=== What to do ===
Would you print, word for word, only the lines running from the line with "You are a computer-use" to the last line of the entries, without the pictures?

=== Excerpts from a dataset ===
━━━━━━━━━━
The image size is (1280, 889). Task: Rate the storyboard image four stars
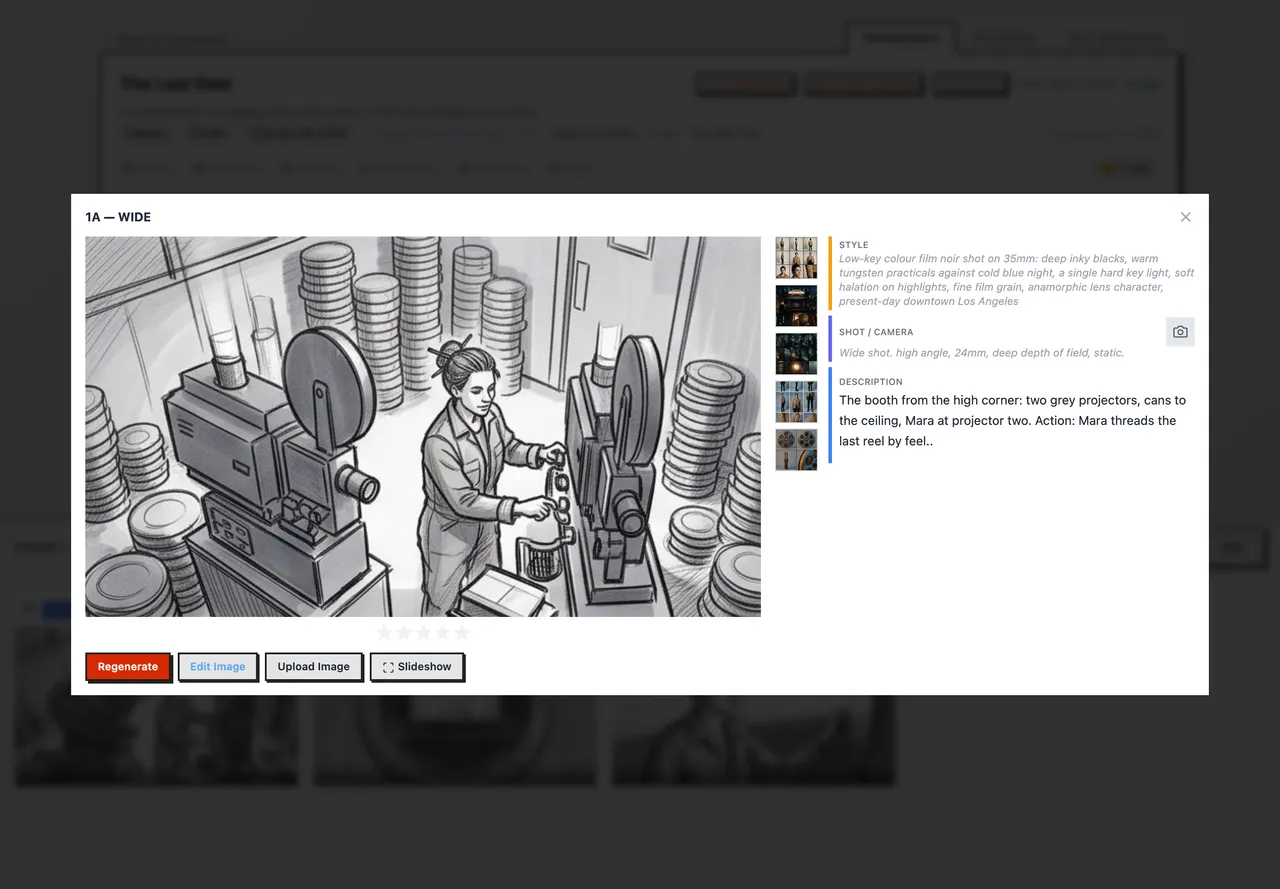442,632
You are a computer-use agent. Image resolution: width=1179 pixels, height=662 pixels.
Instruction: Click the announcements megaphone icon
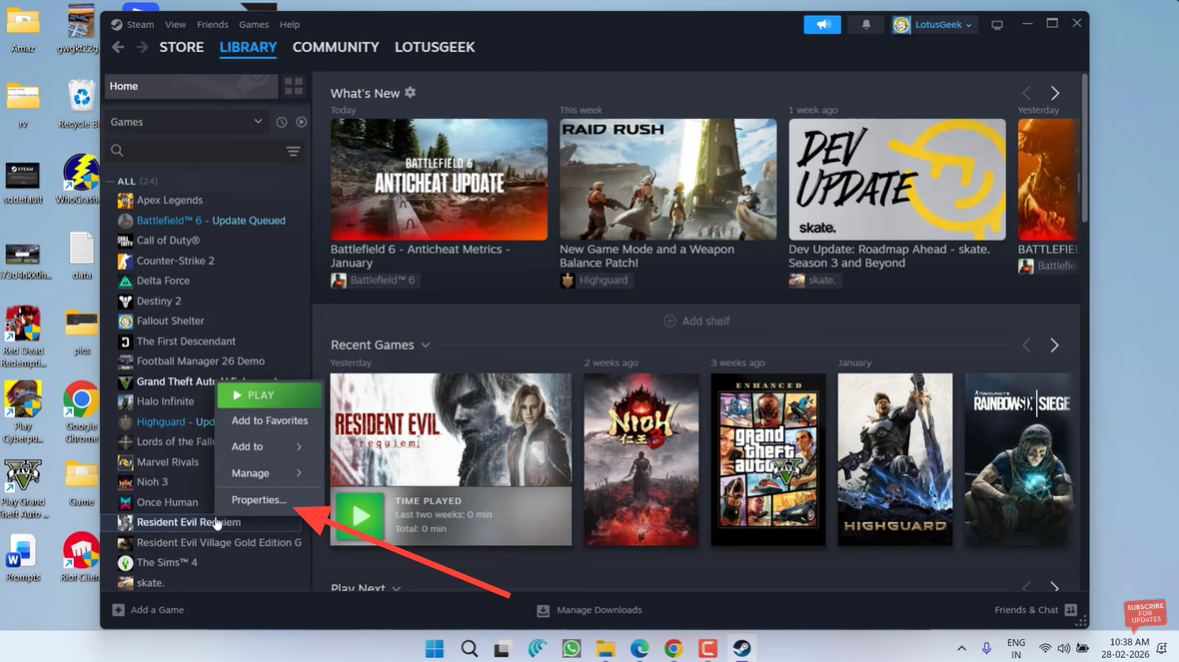[822, 25]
━━━━━━━━━━
=== Result ===
You are a computer-use agent. Image resolution: width=1179 pixels, height=662 pixels.
Instruction: Click the announcements megaphone icon
[822, 25]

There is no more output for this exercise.